BRIEF: Pictures are to be omitted. Output only the lines from the one containing "Given: Click the Tcpip folder icon" through the end of the data, word for word.
(SOURCE MATERIAL Opens)
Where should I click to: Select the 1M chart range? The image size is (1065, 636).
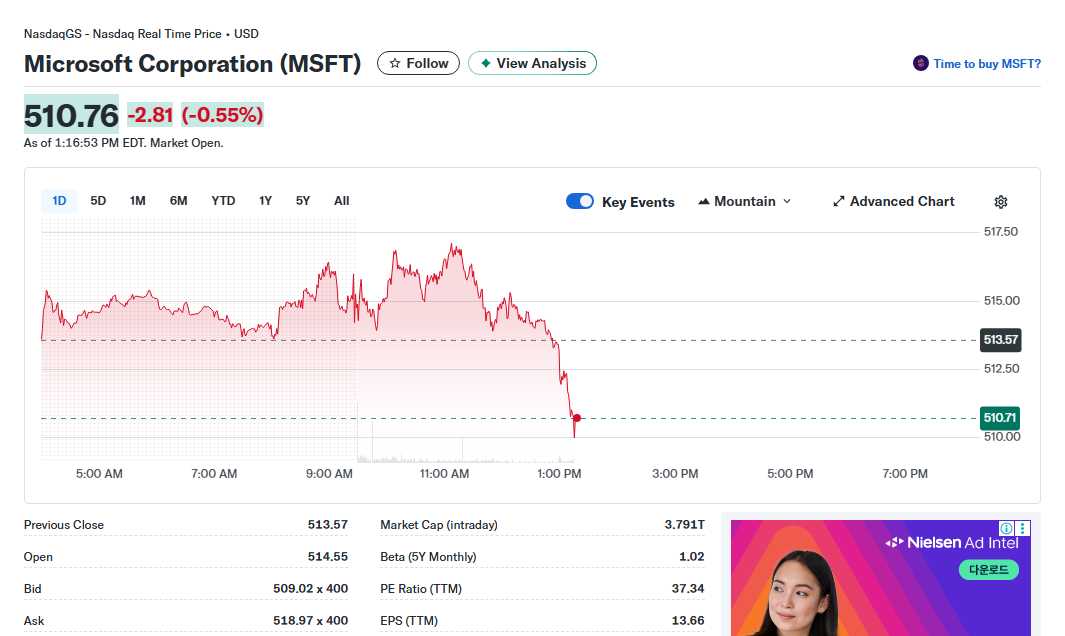(x=138, y=201)
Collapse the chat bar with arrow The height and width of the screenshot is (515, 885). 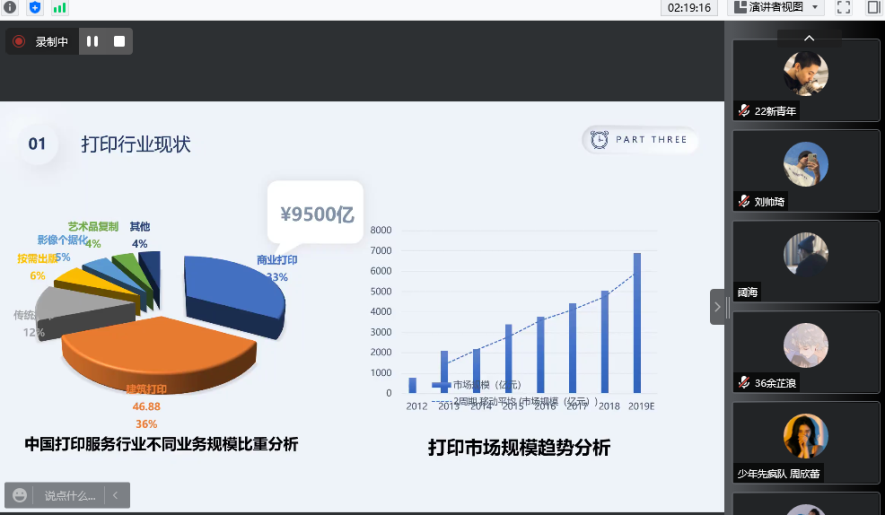[116, 495]
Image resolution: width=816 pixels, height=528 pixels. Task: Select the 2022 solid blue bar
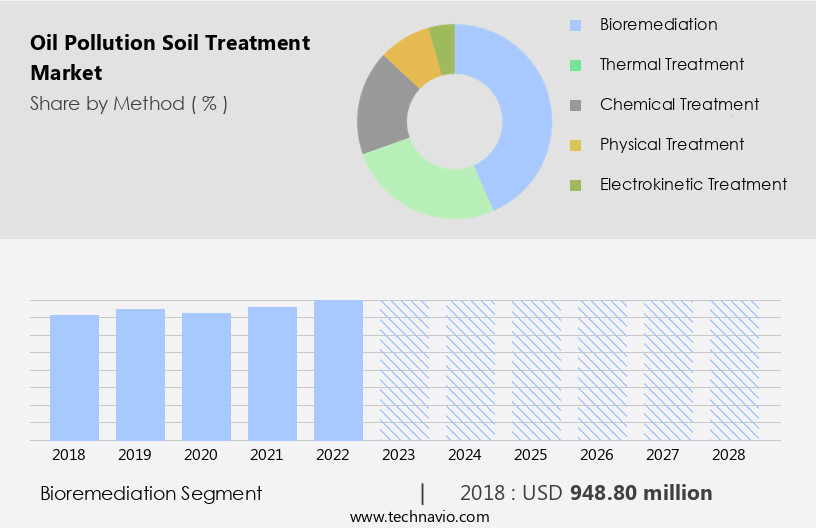338,370
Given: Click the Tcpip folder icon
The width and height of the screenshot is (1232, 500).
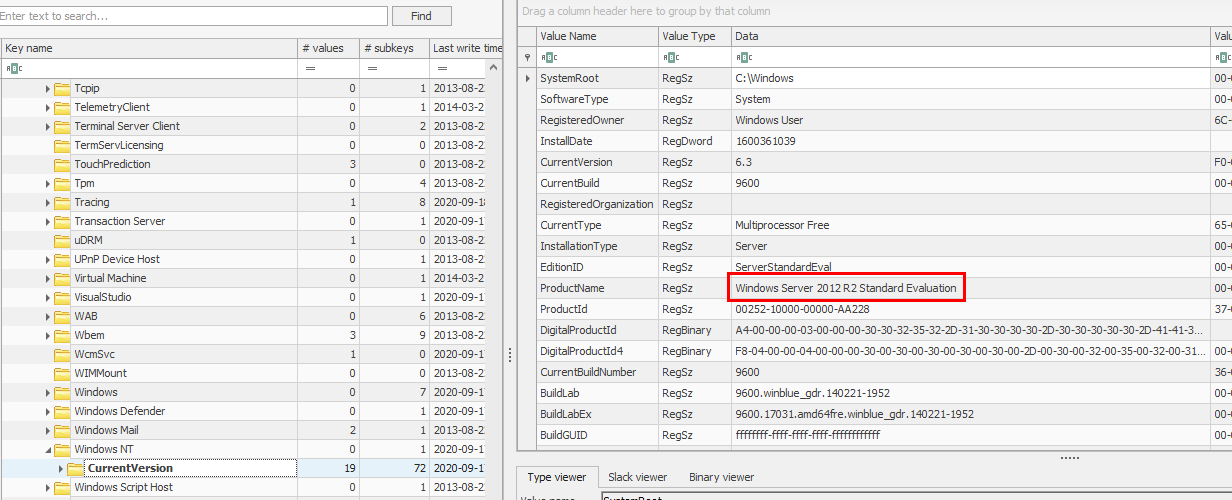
(SOURCE MATERIAL Closes)
RESPONSE FOR THIS EXERCISE:
Given: Click the Tcpip folder icon
The width and height of the screenshot is (1232, 500).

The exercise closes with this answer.